Ethique et Société civile
Dirigé par Jean-Yves Naudet
Actes du Xe colloque d’éthique économique
Aix-en-Provence, 3 et 4 juillet 2003
Centre de Recherche en Ethique Economique et des Affaires et Déontologie
Professionnelle
Librairie de l’Université d’Aix-en-Provence
Collection Ethique et Déontologie
juin 2004, 354 pages, 39 € (centre.ethique@univ.u3-mrs.fr)
La société contemporaine affronte deux défis éthiques, affirme Jean-Yves
Naudet : d’une part l’Etat, omniprésent mais impotent, d’autre part, l’individu
atomisé car hédoniste. Entre les deux, la société civile, d’aucuns dirait les corps
intermédiaires. Une société civile porteuse d’espoir car elle apporte l’éthique qui
manque tant à l’Etat qu’à l’individu. Mieux : elle forge et éduque à ces éthiques
tous ceux qui veulent bien participer à son dynamisme.
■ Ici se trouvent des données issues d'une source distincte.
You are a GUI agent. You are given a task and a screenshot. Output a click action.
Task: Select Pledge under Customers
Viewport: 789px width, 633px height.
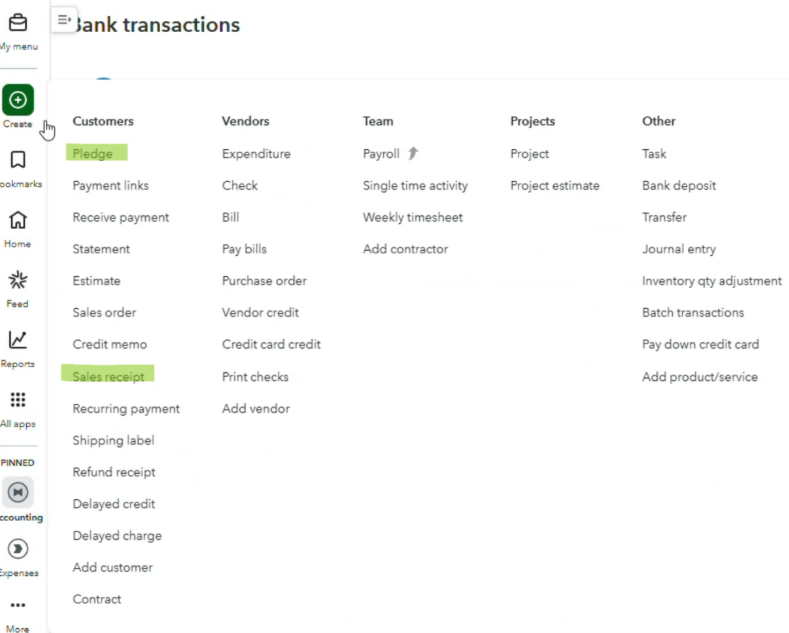click(x=93, y=154)
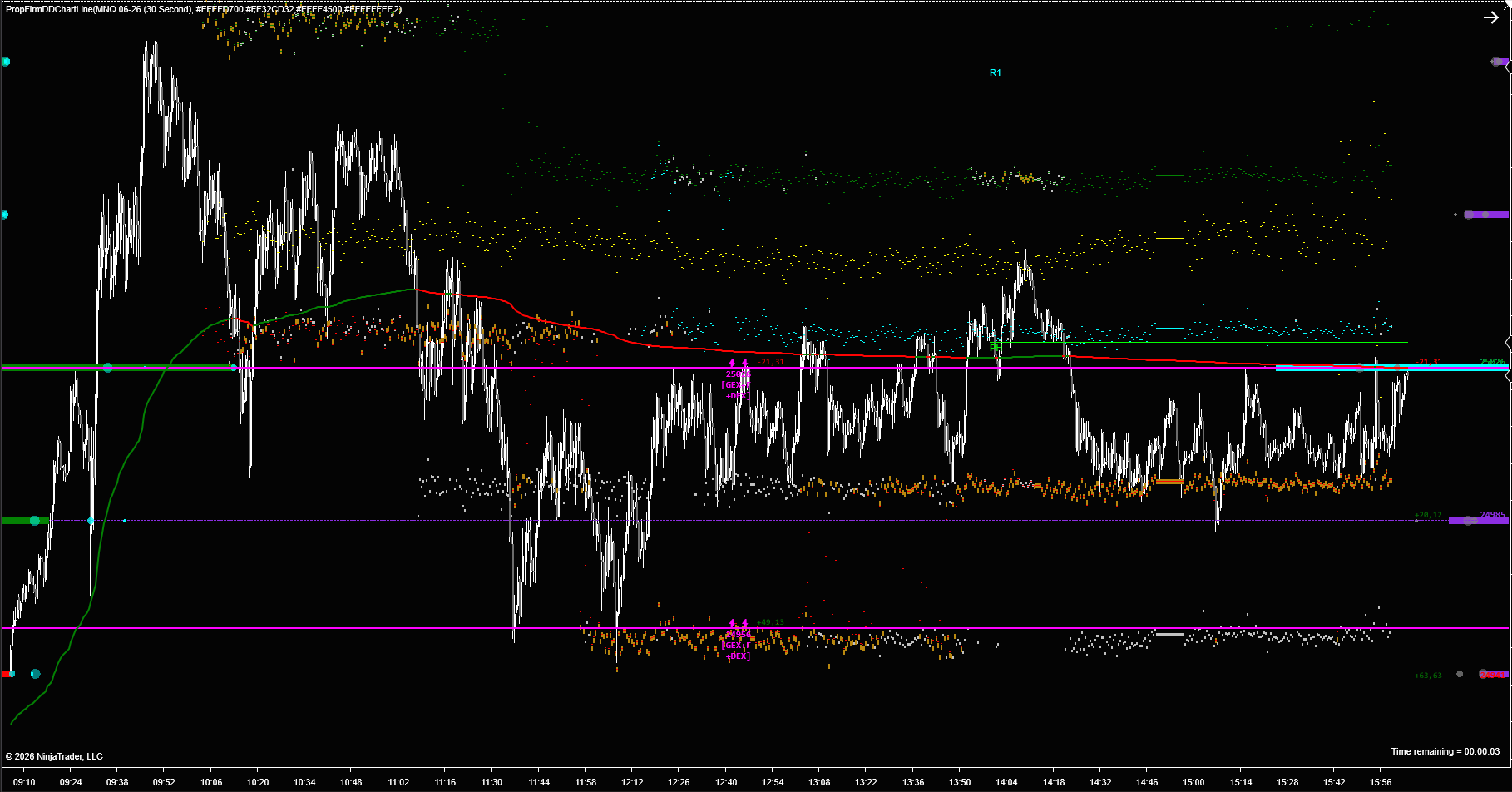Select the PropFirmDDChartLine indicator label
Viewport: 1512px width, 792px height.
coord(204,9)
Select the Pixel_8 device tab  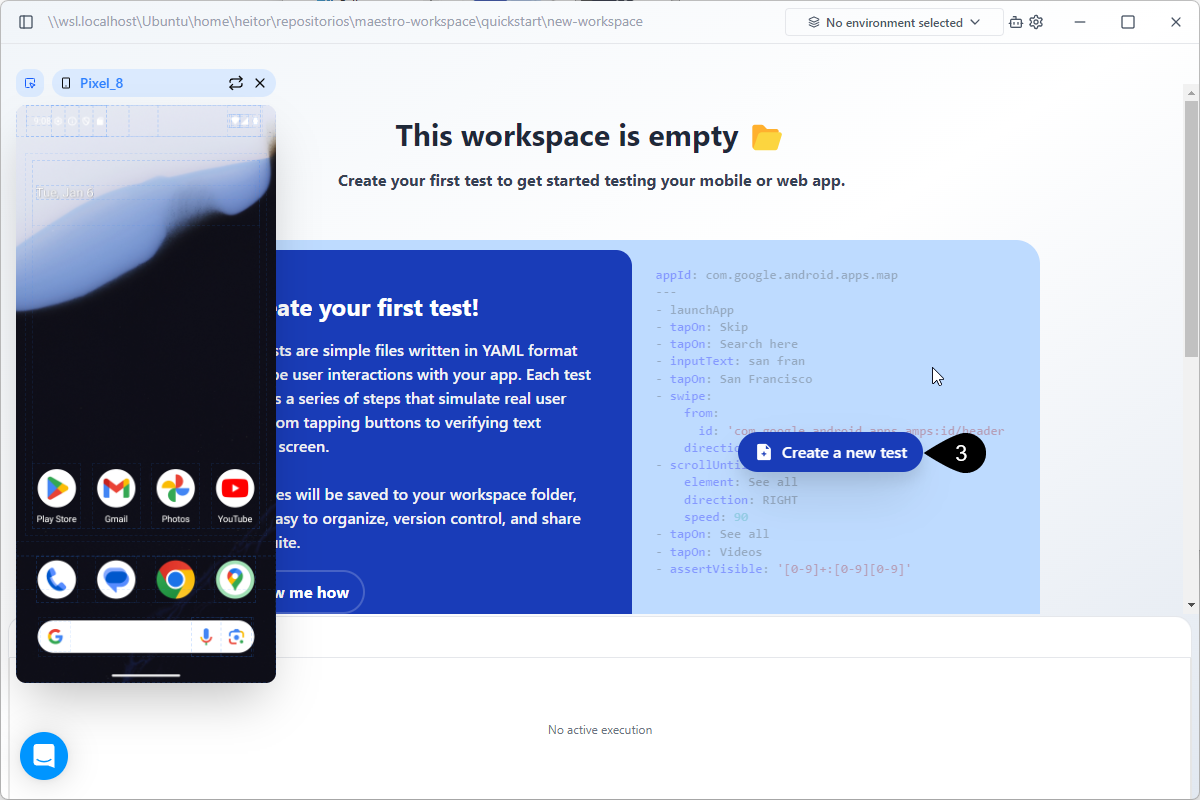(x=101, y=83)
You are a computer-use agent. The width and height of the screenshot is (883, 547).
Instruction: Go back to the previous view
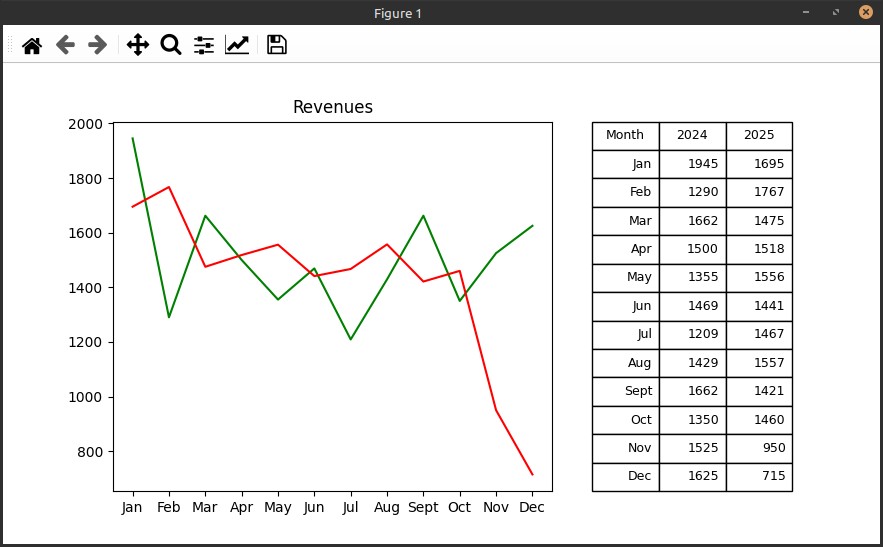[x=65, y=45]
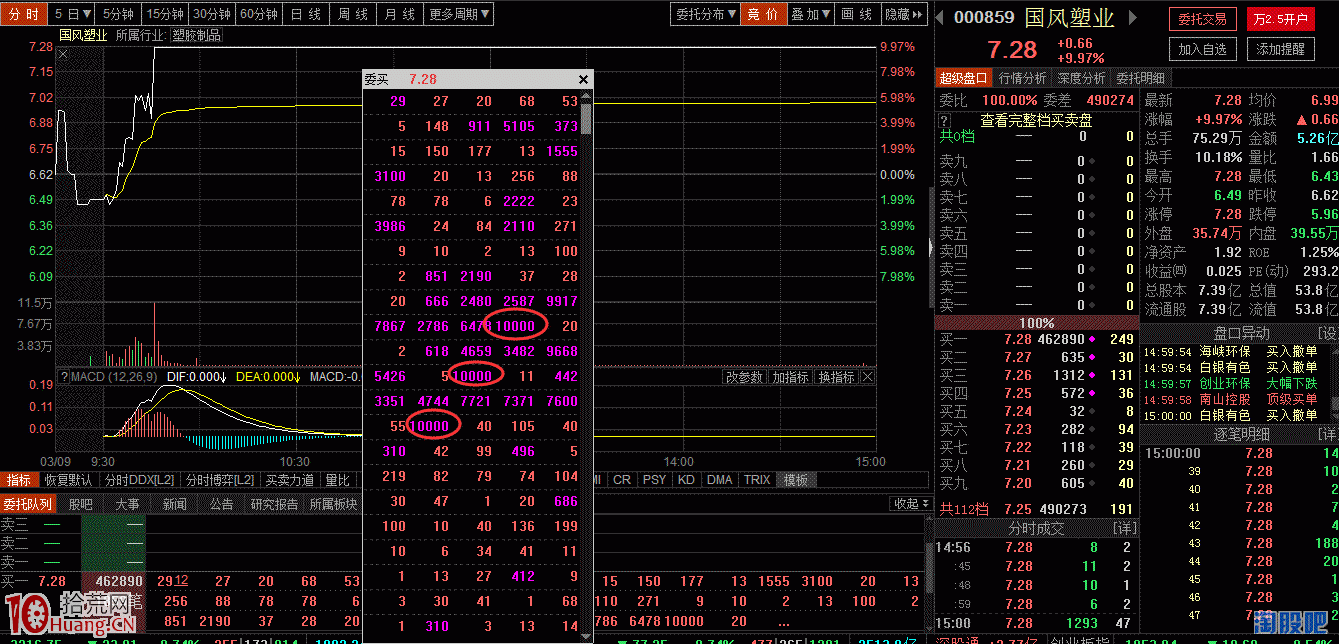Viewport: 1339px width, 644px height.
Task: Switch to the 行情分析 tab
Action: coord(1022,78)
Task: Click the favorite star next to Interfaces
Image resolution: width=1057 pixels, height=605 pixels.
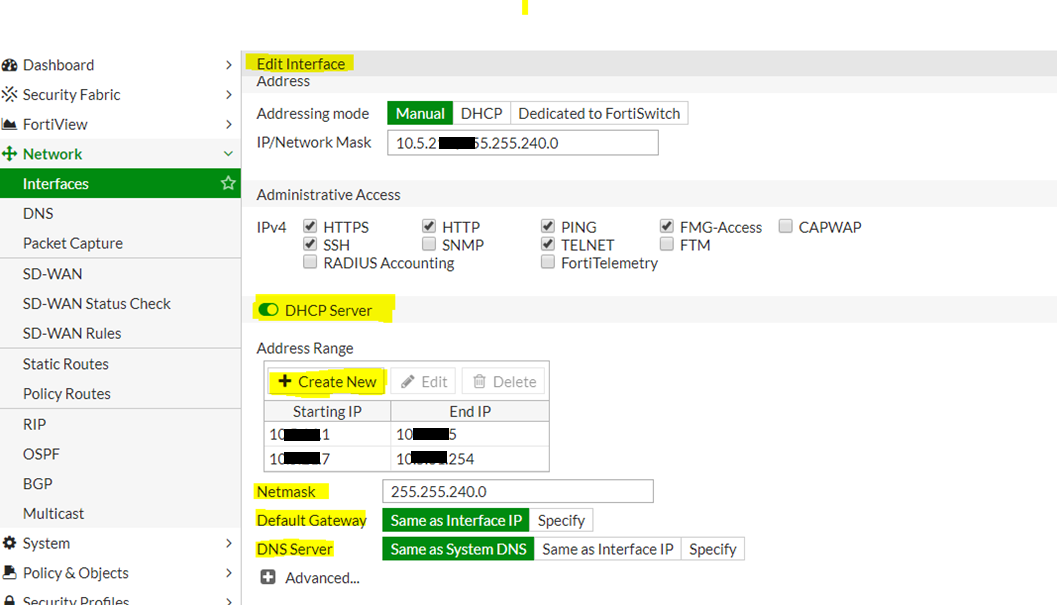Action: pyautogui.click(x=228, y=184)
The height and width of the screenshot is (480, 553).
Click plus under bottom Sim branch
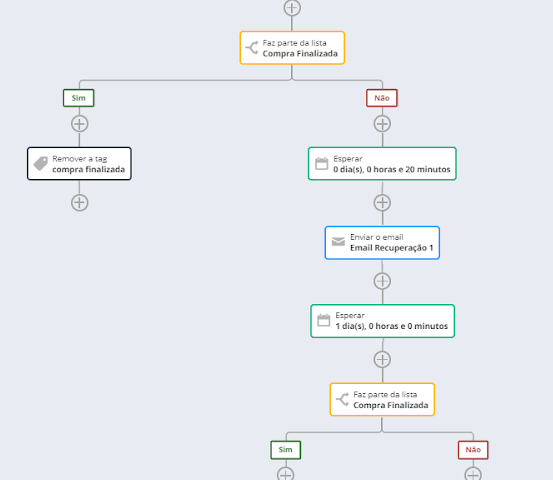point(285,474)
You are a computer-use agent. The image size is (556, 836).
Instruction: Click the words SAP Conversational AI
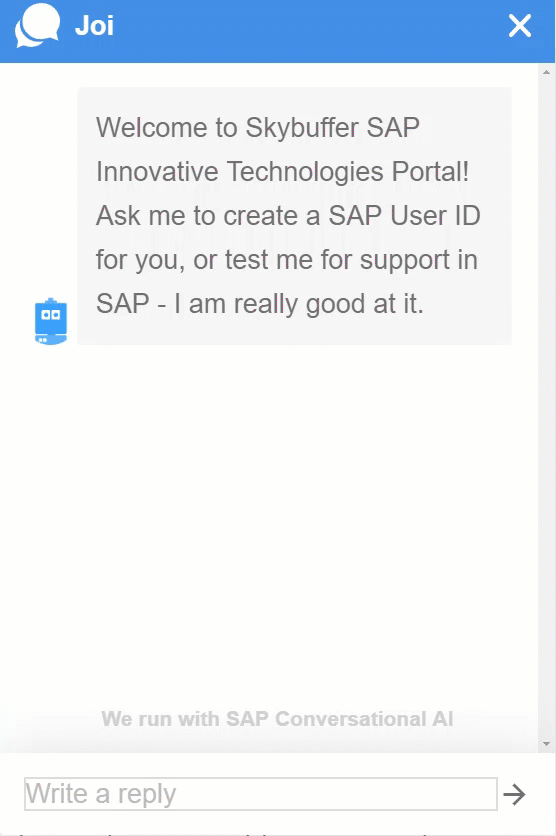tap(340, 719)
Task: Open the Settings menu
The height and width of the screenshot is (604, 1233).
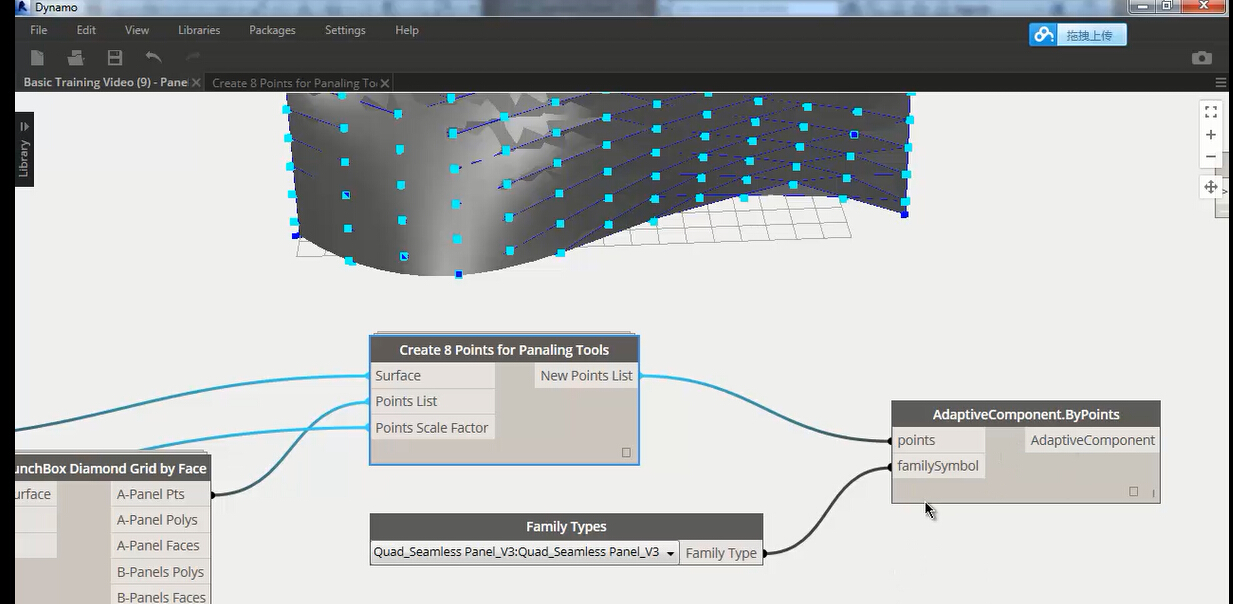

La modernité, rappelle Jean-François Mattéi, est caractérisée par une séparation
de l’Etat d’avec la politique. La cin’est plus tendue vers le bien commun. Les
citoyens ne réclame rien de plus qu’une jouissance paisible de leurs
indépendances privées. Et les élus n’ont plus d’autres légitimité que d’apporter
les services publics qui assureront à chacun cette jouissance.
Pourtant, souligne Philippe Bénéton, la politique, la véritable politique, à savoir
le maintient de la paix intérieure et de la paix extérieure, ne cesse pas de
conditionner tous les aspects de la vie en société. Le drame, c’est qu’elle se
dissout : les liens hérités d’attachement à ses proches le cèdent à ceux,
conditionnels et révocables, que nous décidons de tisser. Dans cette anomie,
quel trait d’union reste-t-il entre les hommes ? Leur animalité. Et la société se
vide de tout ce qui contribue à l’humanité de l’homme. Reste en évidence,
l’économie.
Pouvons nous compter sur l’Eglise ou sur les autres institutions porteuse d’un
message sur l’homme ? Le Frère Daniel Bourgeois craint que l’attitude de nos
contemporains ne rende sa tâche difficile : sa parole d’autorité a perdu de son
pouvoir d’adhésion. Aujourd’hui, les institutions se justifient par ce qu’elles
apportent. Pour l’Eglise, c’est le salut, mais qui y accorde encore de
l’importance ? Mais ce qui fait leur faiblesse fait aussi leur force. Les
institutions doivent livrer leurs messages en tant que tel, sans espérer changer
le monde mais espérant l’avènement du monde nouveau, à la fin des temps.
Et l’entreprise ? Après une longue discussion sur les différentes éthiques qui
parcours le monde de l’entreprise, celle de l’efficacité, celle de l’identification à
la légalité, celles induites de tel ou tel spiritualité, Yves Semen rappelle que
l’entreprise n’a pas pour fondement la gratuité, qu’elle n’a pas pour objet de
faire des libéralités, qu’elle n’est pas, au contraire de la famille, le lieu du don de
soi. Or ce sont cette gratuité, cette libéralité, ce don de soi qui, seuls, sont les
bases de toute éducation. L’entreprise reçoit son éthique de l’extérieur, de la
conscience morale des acteurs libres, que d’autres institutions ont contribué à
former.
Sur quelle société civile pouvons nous compter, alors que le droit de la famille
témoigne, comme le décrit Christian Atias, de l’illusion dans laquelle se complet
le législateur de commander à la nature et créer l’institution de ses vœux. Nous
ne trouverons rien de stimulant, affirme Emmanuel Martin, du côté de cette
société civile, faux nez des administrations publiques, qui n’a d’autre
justification que de servir de faire valoir à nos hommes politiques ou de rouages
à leur clientélisme.
Le salut réside dans la reconstitution de liens sociaux authentiques, tant
quantitativement que qualitativement : que la lévision cède la place au jeux de
boule et les voisins redécouvriront qu’ils peuvent cohabiter pacifiquement,
voire entreprendre ensemble quelques projets d’envergure. Il y a une dynamique
d’apprentissage de la sociabilité. Et si l’Etat ne peut créer de toute pièce un
peuple nouveau, il peut contribuer grandement à son éthique en favorisant, par
une législation adaptée, les communautés de vie, à commencer par la famille,
la responsabilité se développe, en s’exerçant.